Instabase architecture

Table of Contents

The Instabase webapp runs as a collection of services, which are packaged as Docker containers and deployed in a Kubernetes cluster.

In the cluster, each Instabase deployment represents an Instabase service. The number of pods for each deployment can grow and shrink depending on the load.

An individual service runs replicated pods to enable fault tolerance, ensuring that services are up and running even when some of the underlying machines fail or restart. For example, in the following diagram, the file service and file service controller are running on multiple pods and containers in the cluster.

Architecture design principles

Instabase features scalability, availability, security, and portability at both the infrastructure and application levels.

Instabase tools and applications are architected on microservices that are packaged as Docker containers and deployed as pods inside a Kubernetes cluster. The platform optimizes the cost of infrastructure by efficiently distributing the workload across multiple machines in a cluster.

Kubernetes offers freedom of choice when choosing operating systems, container runtimes, and cloud platforms. A Kubernetes cluster can be configured on mainstream Linux distributions, including CentOS, Debian, and Ubuntu, and deployed to run on:

Local development machines.
Cloud platforms such as AWS, Azure, and Google Cloud.
Virtualization environments based on KVM, vSphere, and libvirt.
Bare metal.

Availability and fault tolerance

Instabase uses Kubernetes Replication Controllers for availability and fault tolerance. Depending on the workload, you can declare the minimum number of pods that need to run at any given point of time. If a container or pod crashes, the declarative policy can bring back the deployment to the desired configuration.

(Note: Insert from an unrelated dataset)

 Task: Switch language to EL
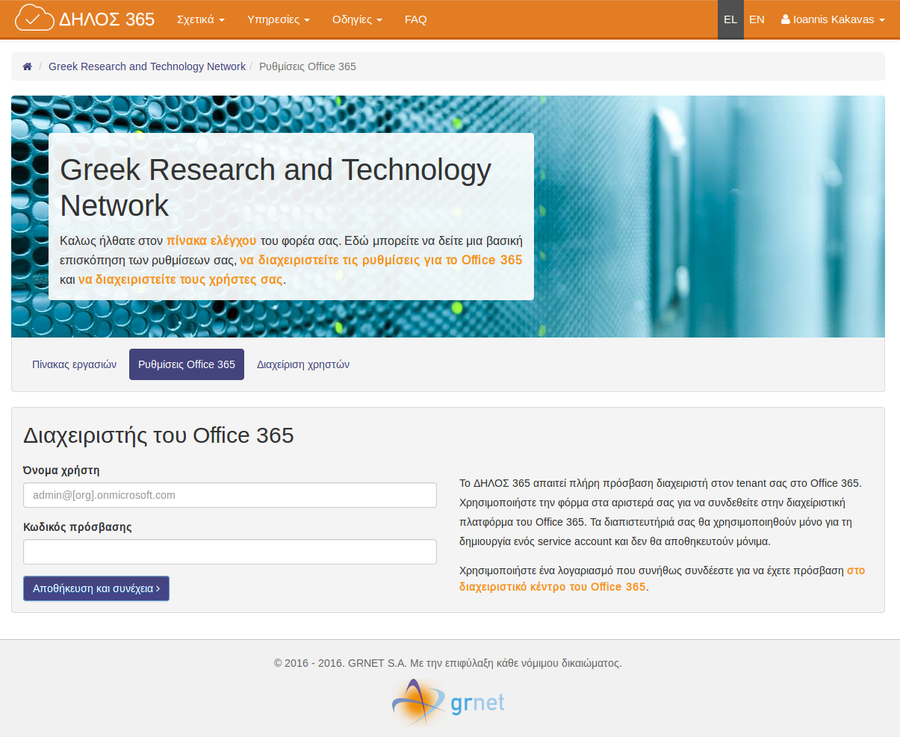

We recommend a configuration with a minimum of 12 replicas, which ensures that if a pod crashes due to some failure, Kubernetes automatically brings up new pods to ensure that at least 12 replicas are always running.

Scalability

Linear scaling is achieved by adding CPUs and RAM to the cluster. In general, Instabase relies on horizontal pod autoscaling (HPA) with the Kubernetes autoscaler, automatically scaling the number of pods in a replication controller.

Scaling happens based on the collective CPU utilization of the pods at the service level. If the CPU utilization for the service goes above 50 percent, the autoscaler adds pods in the cluster to ensure the system can grow to handle a sudden spike in the workload. Most deployments have minReplicas and maxReplicas values that are set based on the amount of available resources (as described by the client), and their peak throughput estimate. Successful autoscaling requires provisioning the cluster with enough resources to enable scaling up to the configured maxReplicas number of pods.

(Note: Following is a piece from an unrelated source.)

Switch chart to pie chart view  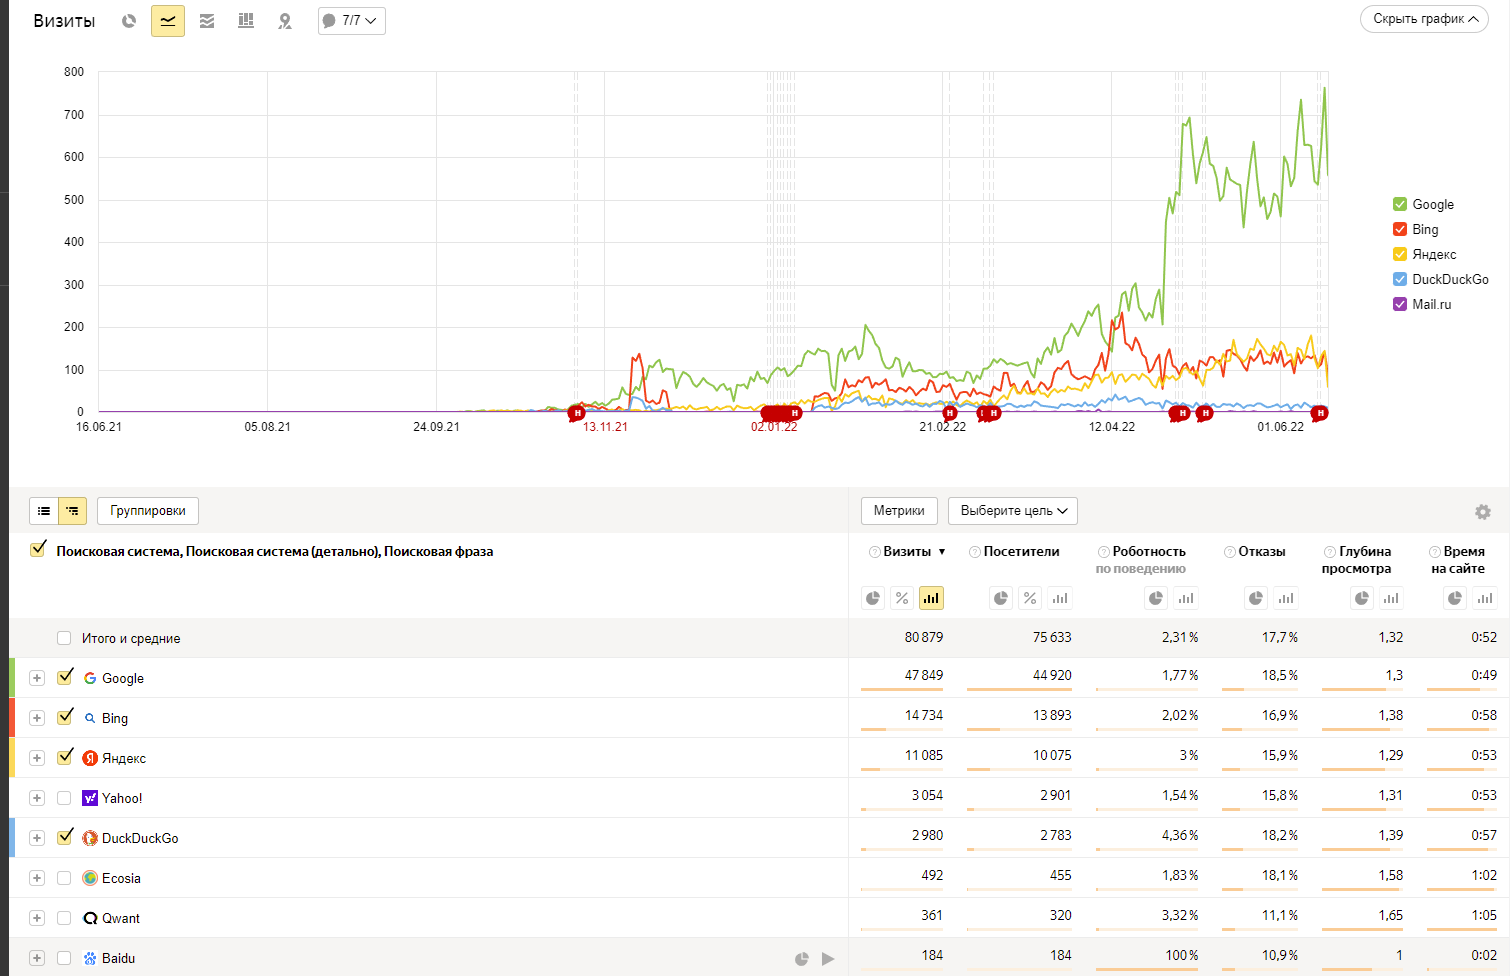coord(129,21)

AWS, Google Cloud, and Azure also support cluster auto-scaling. When pods are scaled across all available nodes, Kubernetes coordinates with the underlying cloud provider to add additional nodes to the cluster.

Fault tolerance and resiliency

All Instabase services are designed to be fault-tolerant and scalable using a configured set of replica counts. The Kubernetes cluster architecture ensures that the replica count is maintained. If a pod crashes, the Kubernetes master node brings up another instance of the pod to maintain the replica count.

Network protocols

Instabase uses both stateless and stateful network protocols.

Most services are stateless. For stateless services, at least two replicas are required. If one of the replicas is down, the service can still serve traffic on the running replica. To provide scale, it can be reasonable to have tens to hundreds of replicas.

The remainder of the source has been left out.